The webpage of the Youth Ministry of the Irish Province of Augustinians

Feast of Corpus Christi - 2nd June, 2013

On the Channel 4 programme Ready, Steady, Cook the chefs always seem to be able to make the most interesting of dishes out of any combination of ingredients provided by the participants.  The underlying philosophy of the programme seems to be that it is always possible to make a meal, no matter how limited the ingredients seem to be.
When the little boy presented himself with his few fish and his bread it must have seemed to all those present that this would be one of those cases when even the most gifted would be beaten.  The problem this time would not be the ingredients, it would be the amount of people who were to eat; and these people were going to eat because they were hungry, not because they fancied a quick snack.
The very ordinariness of eating belies its vital nature.  While people in our western society often describe themselves as starving, they really have no idea what it means to be actually starving.  To be starving is to clutch at any crumb of food as being the difference between life and death.  The saving nature of food is something that is often forgotten in a society where basic human needs are guaranteed.
When I was young and didn’t want to eat my dinner my mother used to remind me that many people in Africa would be glad to eat vegetables but that, really, meant nothing to me.  It meant nothing to me because I have never, in fact, been truly starving.
Today’s feast, Corpus Christi, as it used to be called, is all about food.  The Eucharist, the gathering point for Christians since the beginning, is at the heart of this feast. The church makes the Eucharist, but the Eucharist also makes the church.  
It has become normal to think of the Eucharist as being a meal even though our grandparents would probably have been more used to thinking of it as being a sacrifice. However, in the context of a community that is not familiar with hunger, Eucharist can come to be seen as just another meal – one among many. This is something that Christians must be careful to avoid if they are to be faithful to the mandate of the Lord to “do this in memory of me”.  This is not just one meal among many. This is the meal that is the difference between being nourished and starving.  Being nourished by both the word and the body of Christ which brings the believer into communion with Christ and with those with whom they have shared this meal.  
This is far from the starvation which would result from being out of communion. To claim to be a Christian and not to be in communion with Christ and with other Christians is an empty claim.  It is so because the life of Christ can only be communicated by the one who has this life in them.

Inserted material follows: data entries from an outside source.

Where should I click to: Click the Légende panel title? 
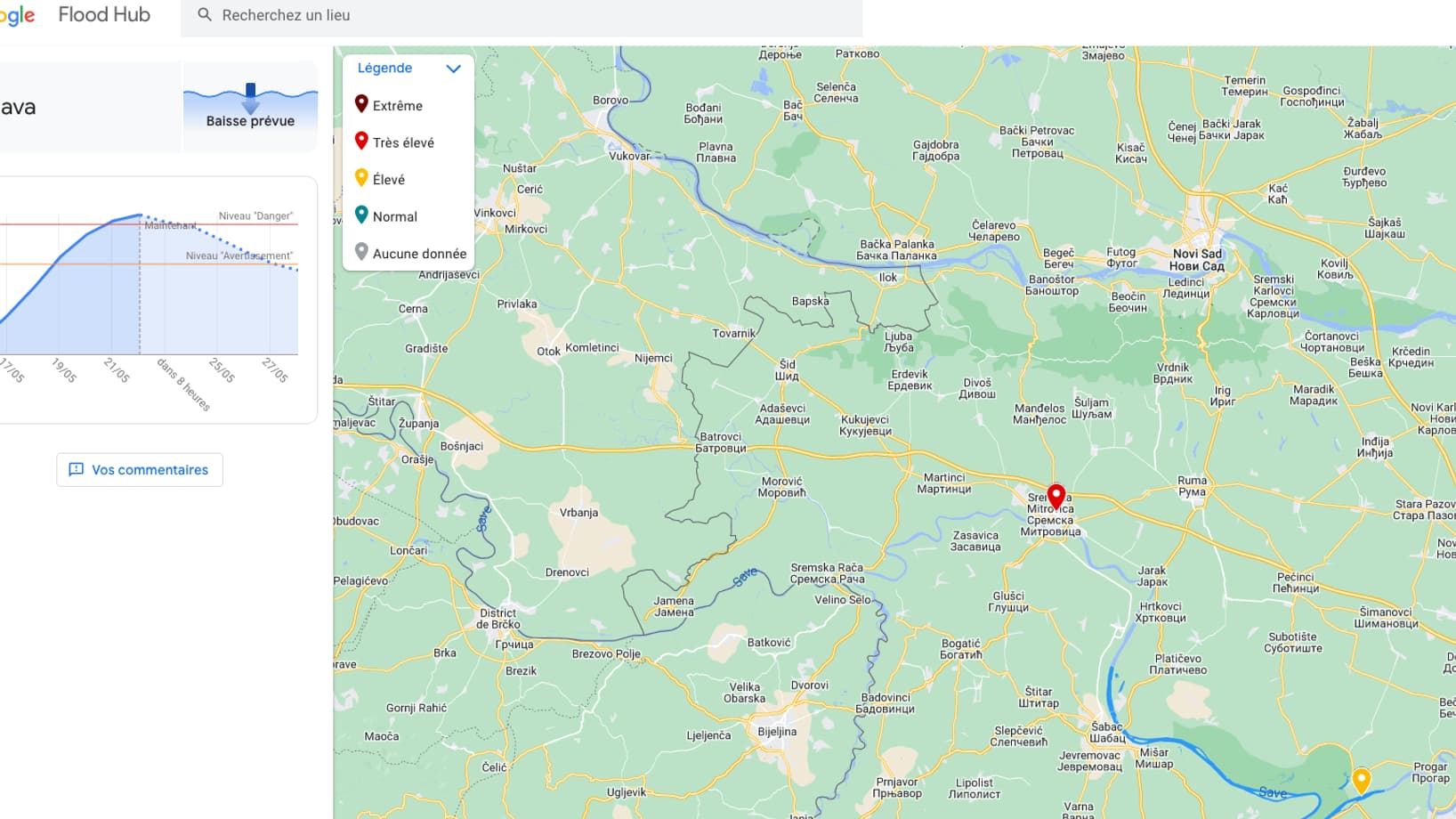(x=384, y=69)

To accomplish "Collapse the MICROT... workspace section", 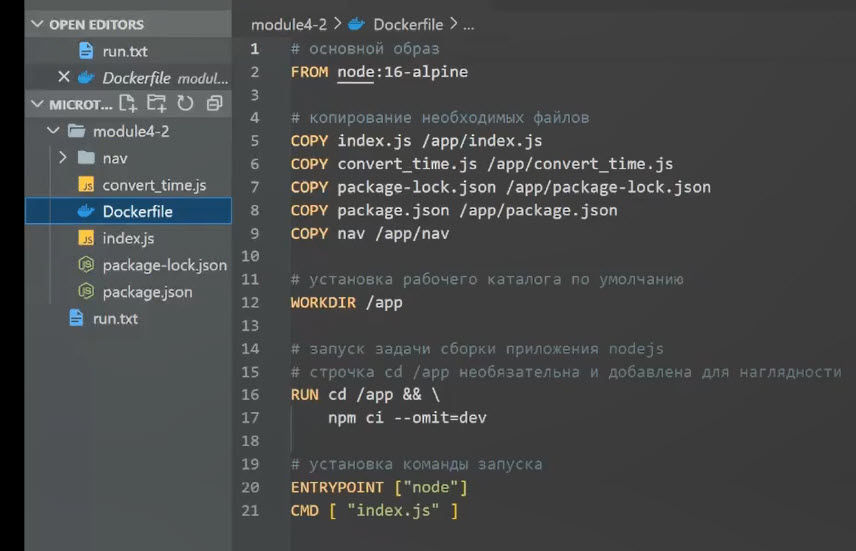I will point(39,104).
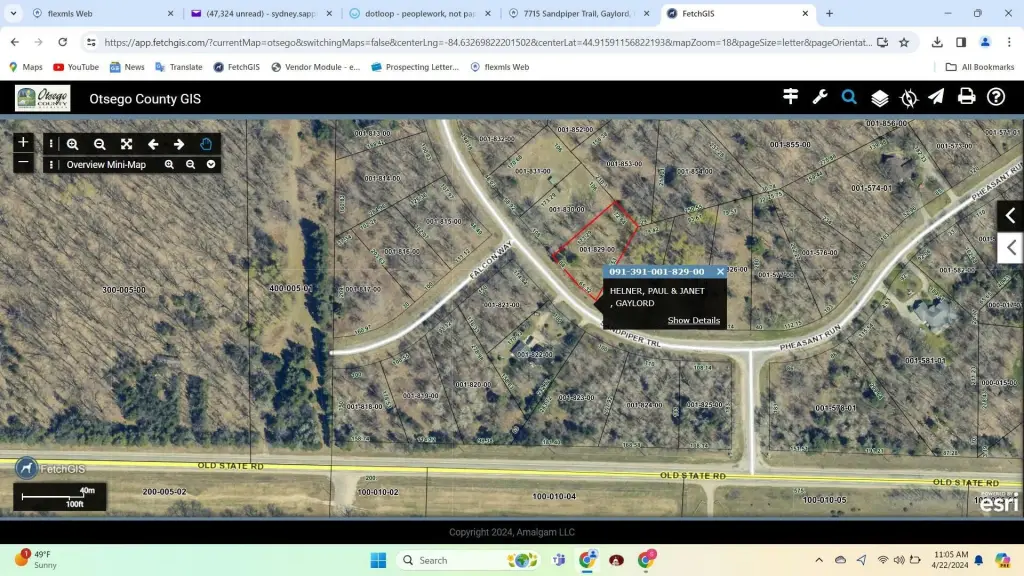The height and width of the screenshot is (576, 1024).
Task: Click the map plus zoom button
Action: 24,143
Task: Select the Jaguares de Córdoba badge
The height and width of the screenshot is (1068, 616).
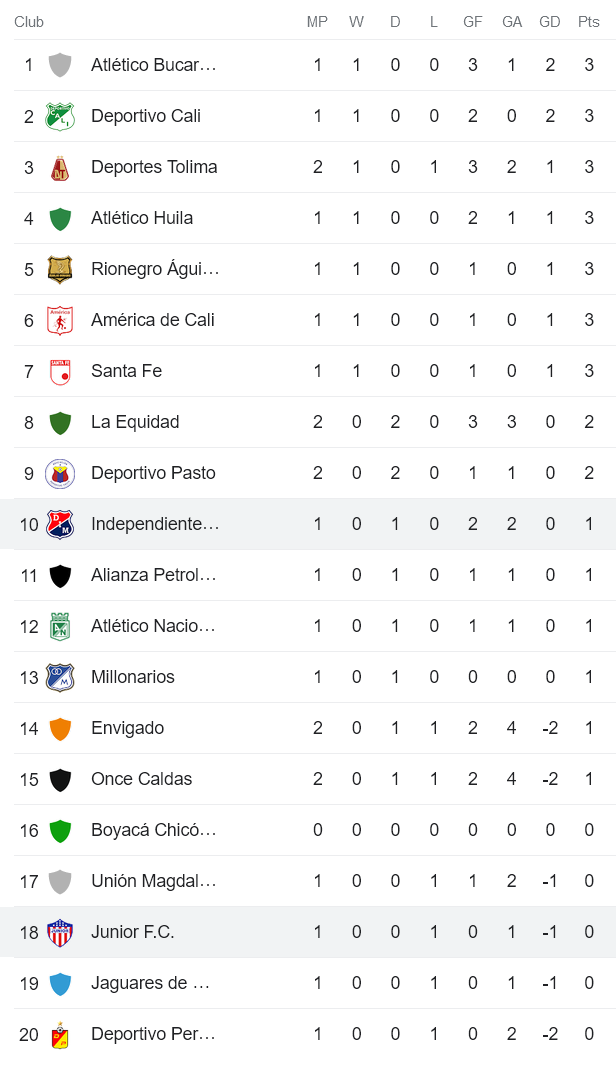Action: pos(60,983)
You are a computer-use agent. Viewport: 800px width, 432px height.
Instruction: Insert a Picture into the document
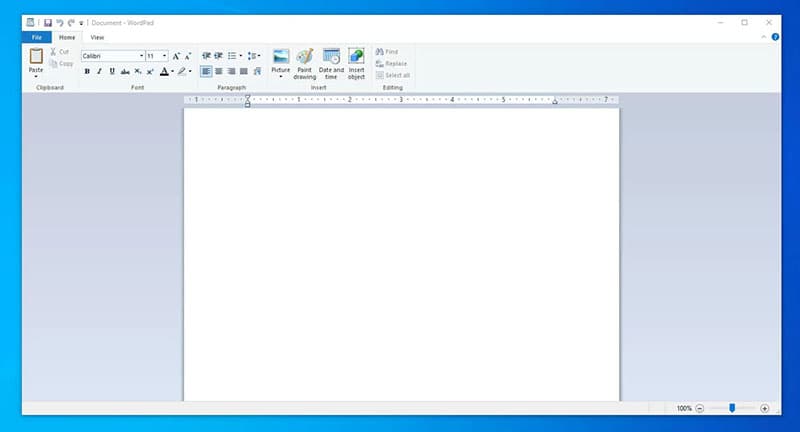[x=281, y=58]
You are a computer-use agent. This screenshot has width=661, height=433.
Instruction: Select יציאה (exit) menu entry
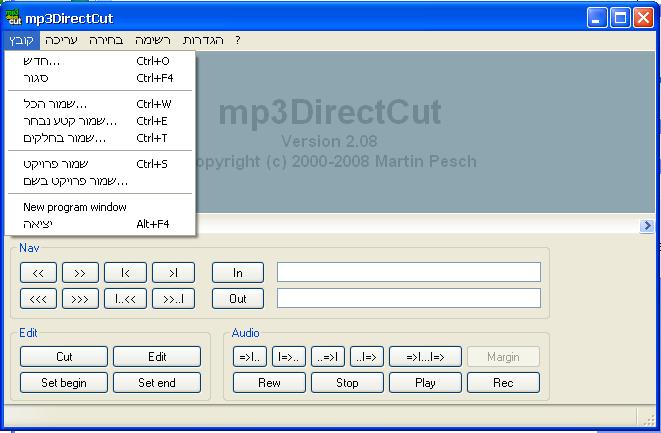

It has become not unusual to hear people speaking of Eucharist as being any positive act, or any level of interaction between Christians.  While these things may, arguably, be considered to be eucharistic in that they reflect the sharing that has its source in the Eucharist.  It is not, however, the same thing as what is commonly referred to as Eucharist.  In fact, to allow the word Eucharist to be used in this way is to reduce the most sublime expression of Christian community to a banality that reduces it to interpersonal relations. It is to reduce Eucharist to being just one meal among many.
It is here that Christians need to be aware of what they are doing when they celebrate Eucharist.  They are not just recalling a meal that Jesus once held with his disciples.  They are invoking the Holy Spirit and making present the very life of Christ itself; and by this communion the gathering of believers is transformed from being a group of people with something in common to the presence of Christ in our world.  The Christus Totus  (Total or Complete Christ)that Augustine spoke of is speaking about this reality – the body of Christ (the church) united with its head (Christ) in service of God’s people.